RECORDED INFORMATION:
========
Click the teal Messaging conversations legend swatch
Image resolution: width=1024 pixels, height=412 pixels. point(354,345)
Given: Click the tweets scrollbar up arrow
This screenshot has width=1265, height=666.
========
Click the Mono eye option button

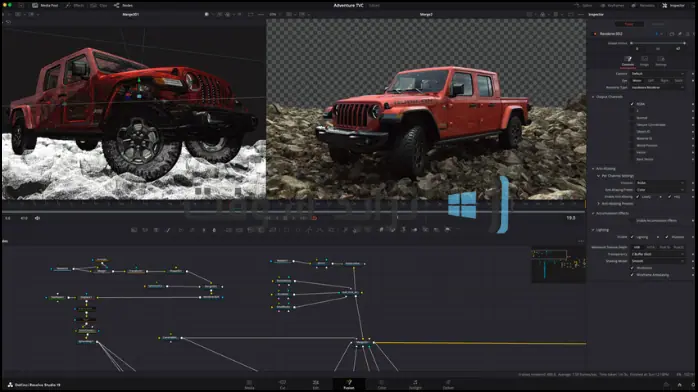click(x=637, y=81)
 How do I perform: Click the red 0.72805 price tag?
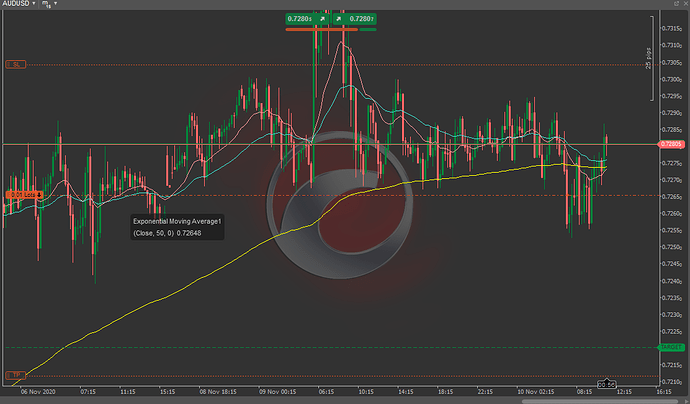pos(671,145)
========
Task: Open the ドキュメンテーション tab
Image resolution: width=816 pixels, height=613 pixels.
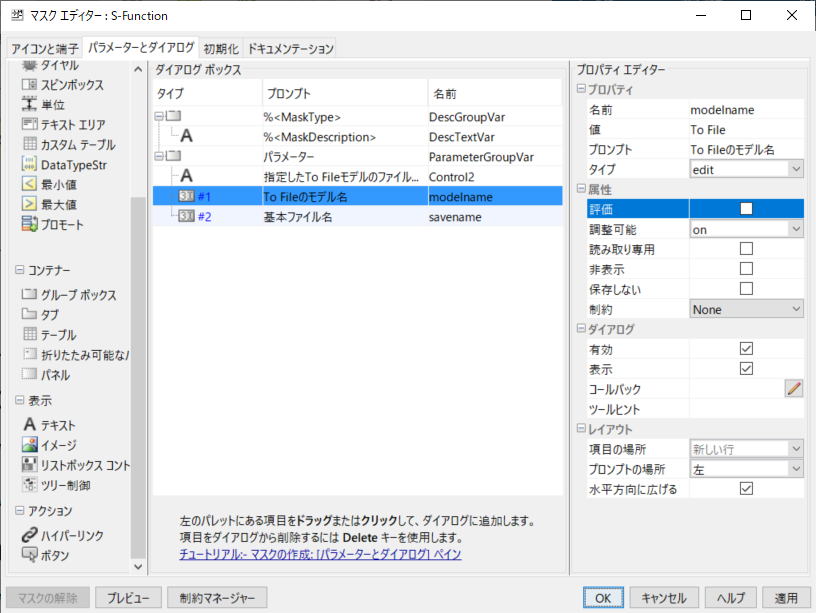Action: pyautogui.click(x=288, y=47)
========
PROBLEM STATEMENT: In the records above, find the line with "Click the teal"; write out exactly that line and each one after it, stopping after the line with "This screenshot has width=1265, height=666.".

FINISHED EXERCISE:
Click the teal Messaging conversations legend swatch
Image resolution: width=1024 pixels, height=412 pixels. point(354,345)
Given: Click the tweets scrollbar up arrow
This screenshot has width=1265, height=666.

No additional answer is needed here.